Я обречённо выдохнула. И, куда деваться, явилась! Оставив маме подробные инструкции, проветрив комнату и наведя целый флакон соляного раствора промывать Матрёшке нос, приехала на работу. И сразу к директору.
– Вызывали? – заглянула в кабинет.
– Заходи, заходи, – пригласил меня Слав Славыч без особой теплоты в голосе. Хотя в этот раз даже дверь закрыл сам.
Я и раньше не обманывалась на счёт его ласкового тона, но, когда начальство недовольно, тем более ничего хорошего не жди. Только для лишних реверансов я слишком устала после бессонной ночи, двух дней каторжной работы, всяких мелких неприятностей, да и просто на душе кошки скребли: Машка заболела, Верейский молчал и больше не появлялся, Костя готовился к отъезду. Поэтому сразу перешла к делу.
– Станислав Владиславыч, если вы про Кононову, то я ей не хамила и даже не пыталась. А что выставила из кабинета, так просто попросила сдать в гардероб верхнюю одежду.
На самом деле эта дама заявилась в кабинет вместе с совершеннолетней дочерью, более того, замужней. Но бедная девочка не могла и рта раскрыть, чтобы мать её не перебила. А той было о чём посекретничать с врачом: изменила мужу, на спине – ковровый ожог, на груди – засос, половой акт незащищённый. И я пыталась отшучиваться, иронизировать над «воспалением придатков» – диагнозом, что уже поставила ей мать, уверяя, что мы обязательно разберёмся аднексит это или сальпингоофорит, воспаление яичников или маточных труб, но пробиться через броню в пять пачек маргарина так и не вышло. Поэтому пришлось пойти на крайние меры – отправить мать в гардероб и закрыть изнутри дверь кабинета на ключ. Она настойчиво тарабанила минут пять, потом её увела администратор объяснять, что это обычная практика: женщинам не нравится, когда во время осмотра заглядывают в дверь. Но жалобу тётка всё равно накатала.

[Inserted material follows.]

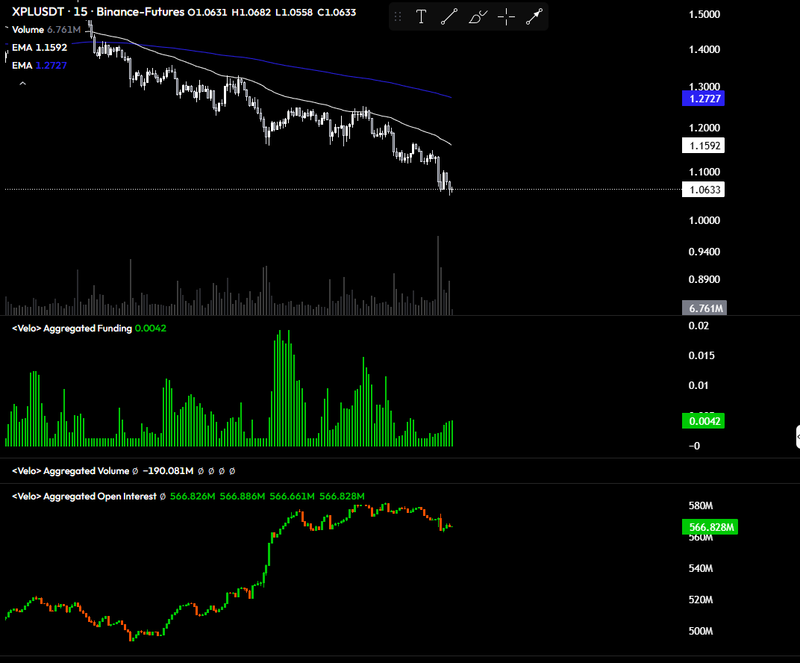This screenshot has height=663, width=800.
Task: Click the green 566.828M open interest label
Action: pyautogui.click(x=708, y=527)
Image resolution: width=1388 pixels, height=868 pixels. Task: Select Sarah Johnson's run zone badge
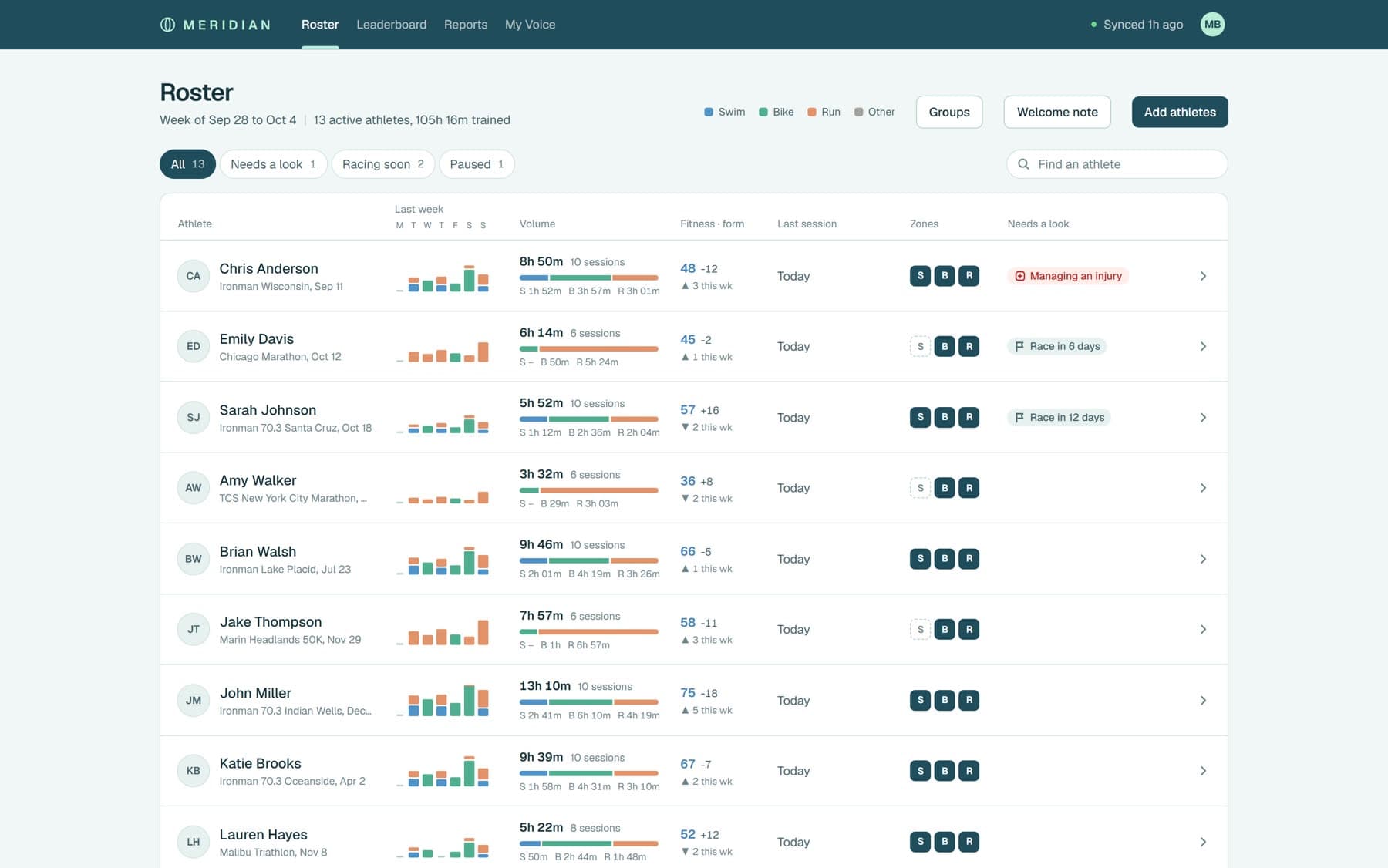[x=969, y=418]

– Нет, нет, – неожиданно улыбнулся Слав Славыч, – над её кляузой я знатно посмеялся. Ты ответила прямо как Зильберманн. Слышала эту шутку старого одессита? «Что вас беспокоит? Яичник?! Беспокоить могут боли, кровотечения, отсутствие денег, отсутствие любовника, а яичник беспокоить не может».
Слышала. Тысячу раз. Но всё равно улыбнулась в ответ. Только, если дело не в жалобе, тогда остался вопрос: что я здесь делаю?

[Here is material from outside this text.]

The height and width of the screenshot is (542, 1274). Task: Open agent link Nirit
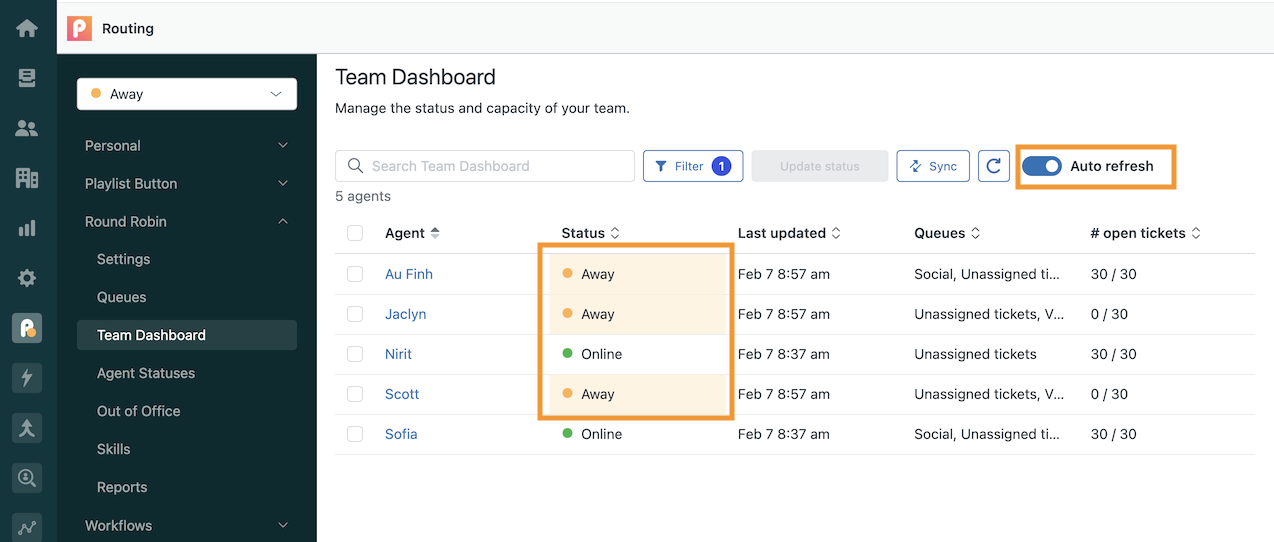398,354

– Пашутина? – осторожно спросила я.
Но тут подозрительно нахмурился директор.
– А что не так с Пашутиной?
– Да вроде всё так, – напряглась я. – Анализы подтвердили беременность. Уровень ГХЧ для её срока низковат, но никаких вопросов ни у кого не возникло.
– … счастлив? – поправил он бабочку на шее, словно она давила.
– Что? – не расслышала я первое слово.
– Жених, говорю, счастлив? Уже готовится к свадьбе?
– Понятия не имею.
– Неужели он с тобой не поделился? Или она? – недобро прищурился он. – Львовна говорит вы с Пашутиной больше получаса секретничали, чай пили, что-то бурно обсуждали.
– Её яичники мы обсуждали, – встала я, и намёк Когана мне совсем не понравился. Он не поделился? Он? – Простите, Станислав Владиславыч, но, если у вас всё, можно, я пойду. Ребёнок заболел, всю ночь не спала, работы много.
– Нельзя. Сядь! – как обрезал директор, тряхнув седой головой. Пришлось подчиниться. – Я позвал тебя не за тем. А вот за этим, – он протянул мне телефон.
О, чёрт! Я закрыла лицо рукой, словно хотела спрятаться от самой себя. Но разве от себя спрячешься. А на экране как раз светилась моя фотография, где была сцена как на кадре из фильма «Дорогой Джон», только не под дождём, и целовал меня не Ченнинг Татум, а Павел Верейский.
Чёрт! Чёрт! Чёрт!
Я прикусила губу.
– Можешь полистать, – холодно сказал профессор. – Там ещё много любопытного.
– Спасибо, – не глядя на него, вернула я телефон. – Я там была. Мне всё понятно.
– А вот мне нет, Эльвира Алексеевна. Не удосужитесь объяснить?
– Простите, но кто это снимал? Как к вам попали эти фотографии?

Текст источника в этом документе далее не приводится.